● Information given
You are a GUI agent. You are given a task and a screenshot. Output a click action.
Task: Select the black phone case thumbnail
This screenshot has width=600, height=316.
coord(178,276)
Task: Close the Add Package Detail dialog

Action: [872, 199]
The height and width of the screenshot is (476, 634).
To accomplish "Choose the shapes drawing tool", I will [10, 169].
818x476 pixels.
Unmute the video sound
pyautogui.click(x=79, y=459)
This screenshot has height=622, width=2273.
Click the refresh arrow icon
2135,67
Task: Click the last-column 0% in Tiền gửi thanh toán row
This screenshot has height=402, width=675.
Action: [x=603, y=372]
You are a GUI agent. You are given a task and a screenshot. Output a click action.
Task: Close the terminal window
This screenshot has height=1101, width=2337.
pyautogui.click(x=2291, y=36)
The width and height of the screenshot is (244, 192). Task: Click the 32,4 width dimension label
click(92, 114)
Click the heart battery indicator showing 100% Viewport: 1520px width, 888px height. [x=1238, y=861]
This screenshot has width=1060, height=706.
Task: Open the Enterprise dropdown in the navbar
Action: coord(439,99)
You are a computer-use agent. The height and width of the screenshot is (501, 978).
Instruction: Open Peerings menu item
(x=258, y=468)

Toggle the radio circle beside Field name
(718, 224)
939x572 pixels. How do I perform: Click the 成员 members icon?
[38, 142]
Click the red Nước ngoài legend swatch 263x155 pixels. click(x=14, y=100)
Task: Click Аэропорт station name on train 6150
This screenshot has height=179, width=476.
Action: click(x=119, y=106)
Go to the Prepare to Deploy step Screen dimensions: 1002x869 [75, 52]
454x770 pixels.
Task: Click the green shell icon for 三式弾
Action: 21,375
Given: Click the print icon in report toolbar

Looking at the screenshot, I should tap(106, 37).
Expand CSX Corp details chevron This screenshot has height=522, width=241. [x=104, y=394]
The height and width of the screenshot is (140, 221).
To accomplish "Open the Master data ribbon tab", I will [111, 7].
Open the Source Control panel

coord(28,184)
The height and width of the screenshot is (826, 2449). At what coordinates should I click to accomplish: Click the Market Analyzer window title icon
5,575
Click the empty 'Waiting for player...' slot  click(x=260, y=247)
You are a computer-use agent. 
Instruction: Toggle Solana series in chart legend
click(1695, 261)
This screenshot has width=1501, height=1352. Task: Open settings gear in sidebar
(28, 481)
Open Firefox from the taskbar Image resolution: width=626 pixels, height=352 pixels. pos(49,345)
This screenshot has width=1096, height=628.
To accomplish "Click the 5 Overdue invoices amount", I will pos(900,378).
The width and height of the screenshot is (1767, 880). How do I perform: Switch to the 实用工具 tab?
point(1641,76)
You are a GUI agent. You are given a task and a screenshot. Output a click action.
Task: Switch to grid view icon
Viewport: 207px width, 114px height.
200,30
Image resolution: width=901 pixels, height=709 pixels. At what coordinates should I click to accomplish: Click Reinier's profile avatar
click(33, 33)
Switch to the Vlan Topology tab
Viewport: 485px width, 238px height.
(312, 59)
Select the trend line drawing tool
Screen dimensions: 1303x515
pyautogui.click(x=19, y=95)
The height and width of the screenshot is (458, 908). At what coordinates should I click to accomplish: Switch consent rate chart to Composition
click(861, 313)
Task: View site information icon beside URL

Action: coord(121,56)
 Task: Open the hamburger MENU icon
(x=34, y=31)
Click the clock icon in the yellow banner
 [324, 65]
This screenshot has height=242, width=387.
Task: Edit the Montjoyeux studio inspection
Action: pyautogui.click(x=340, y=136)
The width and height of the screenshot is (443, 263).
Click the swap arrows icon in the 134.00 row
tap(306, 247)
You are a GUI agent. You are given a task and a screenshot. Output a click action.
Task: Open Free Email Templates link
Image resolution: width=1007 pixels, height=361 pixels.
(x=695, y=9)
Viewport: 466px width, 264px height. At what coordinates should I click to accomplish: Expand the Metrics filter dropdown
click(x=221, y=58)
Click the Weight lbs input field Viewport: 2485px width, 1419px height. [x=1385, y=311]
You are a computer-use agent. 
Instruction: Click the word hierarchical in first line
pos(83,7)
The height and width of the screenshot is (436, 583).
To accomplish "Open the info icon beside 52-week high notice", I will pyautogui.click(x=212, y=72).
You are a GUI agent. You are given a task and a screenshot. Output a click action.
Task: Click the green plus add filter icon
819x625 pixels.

● Given task
Quote the material from the line with "Task: Open the hamburger MENU icon" up to and including the line with "(x=695, y=9)".

● The solution
 Task: Open the hamburger MENU icon
(x=34, y=31)
Click the clock icon in the yellow banner
 [324, 65]
This screenshot has height=242, width=387.
Task: Edit the Montjoyeux studio inspection
Action: pyautogui.click(x=340, y=136)
The width and height of the screenshot is (443, 263).
Click the swap arrows icon in the 134.00 row
tap(306, 247)
You are a GUI agent. You are given a task and a screenshot. Output a click action.
Task: Open Free Email Templates link
Image resolution: width=1007 pixels, height=361 pixels.
(x=695, y=9)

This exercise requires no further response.